U.S. stocks were set to dip on Monday after posting two straight weeks of gains that drove indexes to new multi-year highs and some investors worried the market was overextended.

The S&P 500 has gained nearly 13 percent since the start of a rally in December and had a firm finish on Friday after Egyptian President Hosni Mubarak's resignation fueled buying interest after weeks of protests.

John Brady, senior vice president at MF Global in Chicago, said the market is still strong with technical indicators and capital inflows supporting the outlook.

Technically the market is still trading very strong, the equity market specifically, he said. They continue to trade in a bull channel that goes back to late August.

China's trade surplus fell to its lowest level in nine months in January as imports surged, helping to lift Asian markets and sending European commodity stocks higher and potentially boosting U.S. natural resource shares.

Freeport McMoRan Copper & Gold Inc rose 1.9 percent to $54.55 in premarket trading. Citigroup raised its price target on the stock to $60 from $59.

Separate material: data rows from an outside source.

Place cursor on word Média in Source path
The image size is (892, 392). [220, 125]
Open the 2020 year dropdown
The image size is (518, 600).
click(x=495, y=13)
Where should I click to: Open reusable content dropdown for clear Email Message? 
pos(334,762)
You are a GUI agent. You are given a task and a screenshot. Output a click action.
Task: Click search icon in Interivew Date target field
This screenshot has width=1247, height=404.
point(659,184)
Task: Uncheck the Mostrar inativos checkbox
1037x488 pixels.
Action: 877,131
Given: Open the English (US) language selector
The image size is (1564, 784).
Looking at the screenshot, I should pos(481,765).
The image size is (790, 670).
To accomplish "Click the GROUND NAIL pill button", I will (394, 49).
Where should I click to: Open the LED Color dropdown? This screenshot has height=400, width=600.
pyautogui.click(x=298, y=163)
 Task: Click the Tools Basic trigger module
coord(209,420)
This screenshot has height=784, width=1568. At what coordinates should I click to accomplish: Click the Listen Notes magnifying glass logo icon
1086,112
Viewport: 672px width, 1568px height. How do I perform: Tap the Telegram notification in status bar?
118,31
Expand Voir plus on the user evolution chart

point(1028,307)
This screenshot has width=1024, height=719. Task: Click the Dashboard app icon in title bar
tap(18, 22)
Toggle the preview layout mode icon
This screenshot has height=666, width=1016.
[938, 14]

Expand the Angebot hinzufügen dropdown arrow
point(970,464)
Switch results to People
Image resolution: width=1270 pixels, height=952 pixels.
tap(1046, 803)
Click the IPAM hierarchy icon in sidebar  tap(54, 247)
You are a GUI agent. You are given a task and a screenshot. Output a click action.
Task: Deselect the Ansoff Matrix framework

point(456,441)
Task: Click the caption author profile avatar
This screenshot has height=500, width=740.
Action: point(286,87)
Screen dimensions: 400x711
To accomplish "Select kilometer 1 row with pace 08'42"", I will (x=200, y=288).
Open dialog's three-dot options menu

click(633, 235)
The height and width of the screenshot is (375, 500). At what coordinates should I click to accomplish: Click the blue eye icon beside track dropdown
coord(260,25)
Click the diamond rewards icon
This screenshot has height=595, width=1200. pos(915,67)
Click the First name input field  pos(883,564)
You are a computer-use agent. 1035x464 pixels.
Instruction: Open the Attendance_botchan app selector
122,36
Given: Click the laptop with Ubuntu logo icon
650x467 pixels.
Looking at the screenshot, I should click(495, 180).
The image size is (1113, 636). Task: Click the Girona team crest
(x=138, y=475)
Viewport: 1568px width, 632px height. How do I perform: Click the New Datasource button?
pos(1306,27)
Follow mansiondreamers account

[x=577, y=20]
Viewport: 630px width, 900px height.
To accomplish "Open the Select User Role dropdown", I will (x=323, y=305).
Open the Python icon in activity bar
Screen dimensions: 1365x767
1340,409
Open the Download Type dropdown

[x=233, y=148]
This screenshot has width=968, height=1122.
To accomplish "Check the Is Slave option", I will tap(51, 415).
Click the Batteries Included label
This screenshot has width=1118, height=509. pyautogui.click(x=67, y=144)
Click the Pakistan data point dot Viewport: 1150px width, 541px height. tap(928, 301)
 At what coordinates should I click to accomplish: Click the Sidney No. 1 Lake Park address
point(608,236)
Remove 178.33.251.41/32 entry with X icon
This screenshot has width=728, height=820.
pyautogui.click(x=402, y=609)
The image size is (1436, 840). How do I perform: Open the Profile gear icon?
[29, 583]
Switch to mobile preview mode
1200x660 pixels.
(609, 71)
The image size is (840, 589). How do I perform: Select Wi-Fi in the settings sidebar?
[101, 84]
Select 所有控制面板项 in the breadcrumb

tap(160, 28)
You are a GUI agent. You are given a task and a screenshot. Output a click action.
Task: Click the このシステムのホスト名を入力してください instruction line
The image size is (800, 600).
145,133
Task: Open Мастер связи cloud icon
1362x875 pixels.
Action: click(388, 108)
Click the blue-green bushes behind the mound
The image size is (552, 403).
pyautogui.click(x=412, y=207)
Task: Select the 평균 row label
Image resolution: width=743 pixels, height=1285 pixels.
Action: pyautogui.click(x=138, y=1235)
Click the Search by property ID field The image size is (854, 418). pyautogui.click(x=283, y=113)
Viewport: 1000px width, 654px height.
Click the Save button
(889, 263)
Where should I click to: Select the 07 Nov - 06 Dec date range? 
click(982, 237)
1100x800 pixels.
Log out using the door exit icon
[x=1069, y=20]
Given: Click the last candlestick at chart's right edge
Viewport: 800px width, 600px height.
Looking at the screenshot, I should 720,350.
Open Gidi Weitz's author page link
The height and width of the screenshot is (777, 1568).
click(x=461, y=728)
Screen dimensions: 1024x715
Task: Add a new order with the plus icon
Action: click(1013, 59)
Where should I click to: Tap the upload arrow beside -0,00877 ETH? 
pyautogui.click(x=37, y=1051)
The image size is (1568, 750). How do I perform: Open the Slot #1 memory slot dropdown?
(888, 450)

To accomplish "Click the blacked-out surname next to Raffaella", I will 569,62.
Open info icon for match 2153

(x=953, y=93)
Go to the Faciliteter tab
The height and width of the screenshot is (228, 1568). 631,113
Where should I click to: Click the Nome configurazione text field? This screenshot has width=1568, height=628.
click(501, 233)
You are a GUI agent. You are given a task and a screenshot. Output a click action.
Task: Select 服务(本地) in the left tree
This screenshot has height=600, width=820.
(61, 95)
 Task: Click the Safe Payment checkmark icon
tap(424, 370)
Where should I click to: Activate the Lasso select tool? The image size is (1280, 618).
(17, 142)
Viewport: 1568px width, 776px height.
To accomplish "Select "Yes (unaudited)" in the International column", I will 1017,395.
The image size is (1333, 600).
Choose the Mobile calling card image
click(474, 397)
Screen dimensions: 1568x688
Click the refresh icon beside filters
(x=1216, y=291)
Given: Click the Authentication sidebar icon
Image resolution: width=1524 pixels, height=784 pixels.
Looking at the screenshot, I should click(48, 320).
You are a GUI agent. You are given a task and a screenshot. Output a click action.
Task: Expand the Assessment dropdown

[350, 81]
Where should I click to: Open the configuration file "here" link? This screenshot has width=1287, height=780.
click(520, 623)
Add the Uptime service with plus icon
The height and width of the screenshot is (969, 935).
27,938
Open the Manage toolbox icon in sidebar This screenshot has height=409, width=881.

S&P 500 futures fell 1.9 points and were just below fair value, a formula that evaluates pricing by taking into account interest rates, dividends and time to expiration on the contract. Dow Jones industrial average futures dipped 3 points, and Nasdaq 100 futures lost 0.75 point.

Wal-Mart Stores Inc fell 0.9 percent to $55.24 premarket after JP Morgan cut its rating on the stock to neutral from overweight. Analysts said the company's response to heightened competition had been inadequate.

General Electric Co , plans to buy the well support division of British energy services firm John Wood Group Plc for about $2.8 billion in the latest move by to boost its presence in oil services. GE rose 0.4 percent to $21.40 premarket.

There is nothing out that's making the market particularly nervous, it really falls into the buyers exhaustion (category), said Oliver Pursche, president at Gary Goldberg Financial Services in Suffern, New York.

London copper rallied near all-time peaks Monday, while in Shanghai the metal rose 1 percent after a surprise jump in Chinese copper imports and hopes of continued restocking by the world's top metals consumer.

In European equity markets, the FTSEurofirst 300 <.FTEU3> rose 0.3 percent to a 29-month high early Monday on the Chinese data, with mining stocks among the top gainers.

The White House released many of the details of U.S. President Barack Obama's proposed budget early Monday, including cutting the deficit by $1.1 trillion over 10 years and setting the stage for a bitter fight with Republicans, who want even more cuts. The budget document will be formally unveiled later in the morning.